The trouble was, it had been weeks since he’d thought of Cecilia as a servant. He wasn’t certain he ever had, but she was in fact his niece’s nursemaid, and now, after a lifetime of restraint, he’d done the unthinkable.
What was he meant to say to her this morning, after such a kiss as that? Worse, what if he lost his wits and swept her into his arms as soon as he laid eyes on her, with Isabella as witness? She’d grow up and fall victim to a rogue, and it would be all Gideon’s fault.

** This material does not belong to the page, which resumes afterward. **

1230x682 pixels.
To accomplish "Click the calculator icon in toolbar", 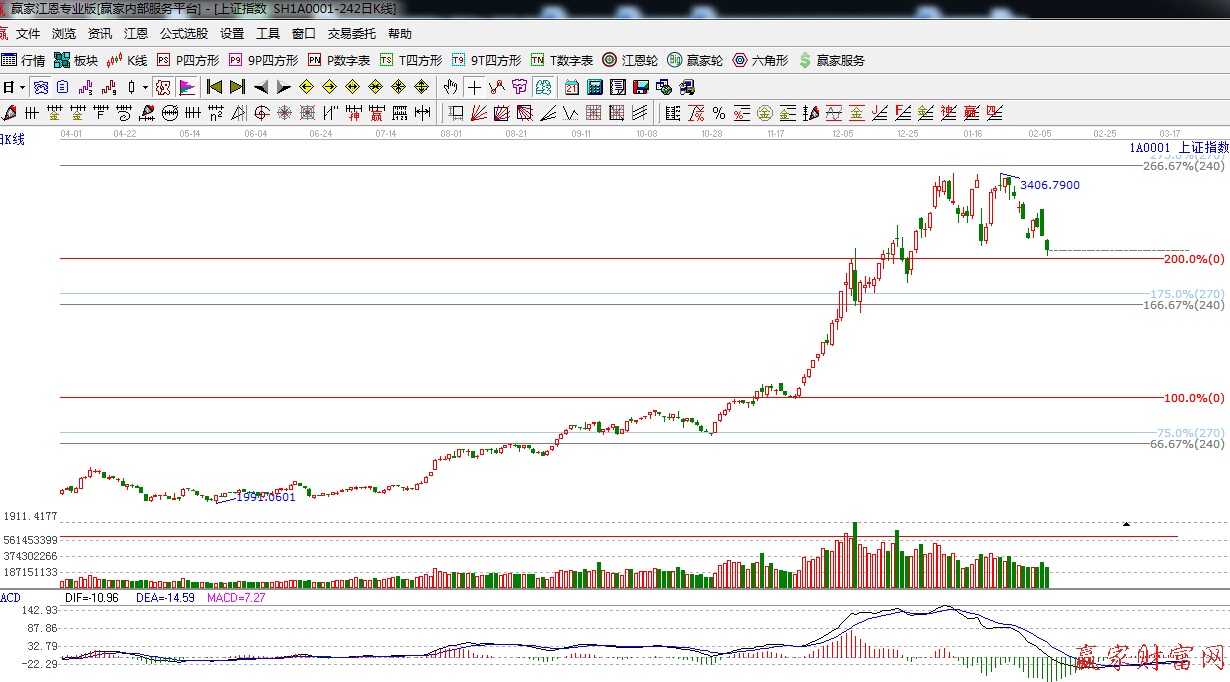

But he’d simply have to take the risk. He’d be away from the castle all day with Haslemere, and he didn’t like to leave without bidding them goodbye. He could hear them on the other side of the door— Isabella’s cheerful chatter, and Cecilia’s sweet answering laugh—and knew they’d be leaving their bedchamber in a matter of moments.
Gideon drew in a breath, flexed his fingers, and after a brief knock, opened the connecting door.

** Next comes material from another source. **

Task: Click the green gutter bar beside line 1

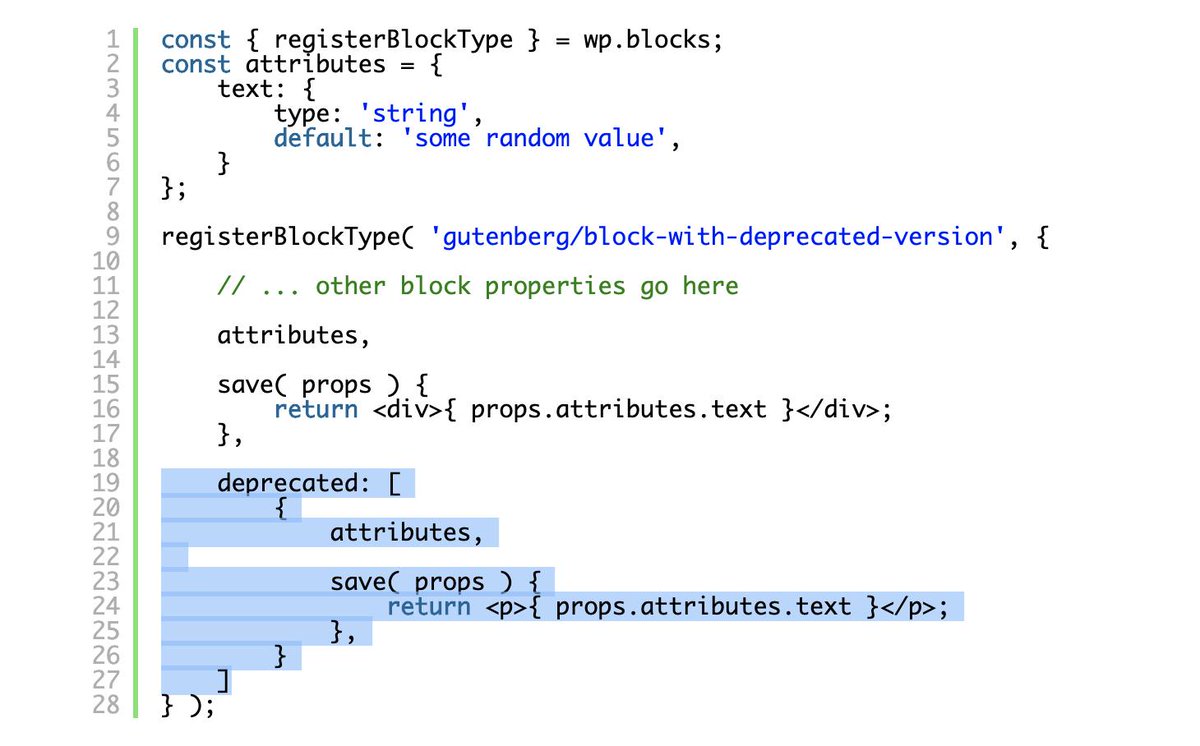Action: click(x=134, y=39)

“Good morning, Uncle!” Isabella, always delighted to see him, flew across the room and into his waiting arms.
“Good morning, Isabella. You’re energetic today.” Gideon swept her up with a grin and kissed her cheek. “Good morning, Cecilia,” he added, the back of his neck heating as he met her gaze over the top of Isabella’s head.
“Good morning, Lord Darlington,” she murmured, her own cheeks coloring.
“You, ah…you look pretty this morning.”
Dear God. Gideon cringed as soon as the words were out of his mouth, but even as he fumbled to correct his gaffe, Isabella said matter-of-factly, “Miss Cecilia looks pretty every day.”
“She does, yes.” Gideon’s gaze held Cecilia’s. She was dressed much as she was every day, in a plain gray gown with a white apron over it, her dark hair pulled severely back from her face, but he could no more tear his gaze from her than he could a miracle unfolding before his eyes.